Supplied information »
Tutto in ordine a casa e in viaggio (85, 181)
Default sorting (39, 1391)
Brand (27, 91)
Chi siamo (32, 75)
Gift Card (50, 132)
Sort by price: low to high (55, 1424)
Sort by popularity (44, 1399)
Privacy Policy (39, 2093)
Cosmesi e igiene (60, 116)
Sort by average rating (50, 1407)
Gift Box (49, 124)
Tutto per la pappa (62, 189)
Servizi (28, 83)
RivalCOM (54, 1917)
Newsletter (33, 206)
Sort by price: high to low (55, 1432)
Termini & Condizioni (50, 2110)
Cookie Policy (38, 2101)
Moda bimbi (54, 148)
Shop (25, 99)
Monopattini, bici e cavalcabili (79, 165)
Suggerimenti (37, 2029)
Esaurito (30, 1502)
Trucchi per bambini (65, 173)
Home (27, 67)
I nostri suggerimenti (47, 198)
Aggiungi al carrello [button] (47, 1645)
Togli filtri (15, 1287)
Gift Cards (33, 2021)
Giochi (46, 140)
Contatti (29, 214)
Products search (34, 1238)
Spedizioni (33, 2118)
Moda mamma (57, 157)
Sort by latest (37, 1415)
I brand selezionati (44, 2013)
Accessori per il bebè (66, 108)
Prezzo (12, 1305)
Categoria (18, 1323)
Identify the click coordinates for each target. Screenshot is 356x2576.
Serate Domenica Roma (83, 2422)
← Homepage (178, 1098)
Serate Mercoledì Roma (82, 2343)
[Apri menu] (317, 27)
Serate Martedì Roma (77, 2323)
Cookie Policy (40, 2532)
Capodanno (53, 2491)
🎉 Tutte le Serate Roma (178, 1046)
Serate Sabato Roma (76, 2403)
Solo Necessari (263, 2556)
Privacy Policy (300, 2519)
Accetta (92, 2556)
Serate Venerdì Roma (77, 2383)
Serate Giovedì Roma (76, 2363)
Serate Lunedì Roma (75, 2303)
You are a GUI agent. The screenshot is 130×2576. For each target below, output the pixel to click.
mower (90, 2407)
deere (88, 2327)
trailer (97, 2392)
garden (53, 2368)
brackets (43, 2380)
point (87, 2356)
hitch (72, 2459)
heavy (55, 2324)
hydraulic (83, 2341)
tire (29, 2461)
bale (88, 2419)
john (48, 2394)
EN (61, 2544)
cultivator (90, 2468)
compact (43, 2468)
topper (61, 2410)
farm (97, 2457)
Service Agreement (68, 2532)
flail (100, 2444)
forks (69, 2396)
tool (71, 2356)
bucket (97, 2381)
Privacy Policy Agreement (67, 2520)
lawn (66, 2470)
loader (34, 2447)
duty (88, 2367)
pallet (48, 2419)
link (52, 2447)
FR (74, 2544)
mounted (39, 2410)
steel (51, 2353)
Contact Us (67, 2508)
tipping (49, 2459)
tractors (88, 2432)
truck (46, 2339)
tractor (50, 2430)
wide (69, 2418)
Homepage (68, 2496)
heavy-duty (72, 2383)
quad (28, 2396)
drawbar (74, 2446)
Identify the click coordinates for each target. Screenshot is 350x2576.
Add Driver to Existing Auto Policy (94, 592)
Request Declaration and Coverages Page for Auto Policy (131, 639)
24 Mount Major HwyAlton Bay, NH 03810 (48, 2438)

Exercise goal » Once you reach the line with "Sort by latest (37, 1415)" in the data above, copy it and every line after it exactly, up to and including the line with "Serate Lunedì Roma (75, 2303)".

Completed exercise »
Sort by latest (37, 1415)
I brand selezionati (44, 2013)
Accessori per il bebè (66, 108)
Prezzo (12, 1305)
Categoria (18, 1323)
Identify the click coordinates for each target. Screenshot is 356x2576.
Serate Domenica Roma (83, 2422)
← Homepage (178, 1098)
Serate Mercoledì Roma (82, 2343)
[Apri menu] (317, 27)
Serate Martedì Roma (77, 2323)
Cookie Policy (40, 2532)
Capodanno (53, 2491)
🎉 Tutte le Serate Roma (178, 1046)
Serate Sabato Roma (76, 2403)
Solo Necessari (263, 2556)
Privacy Policy (300, 2519)
Accetta (92, 2556)
Serate Venerdì Roma (77, 2383)
Serate Giovedì Roma (76, 2363)
Serate Lunedì Roma (75, 2303)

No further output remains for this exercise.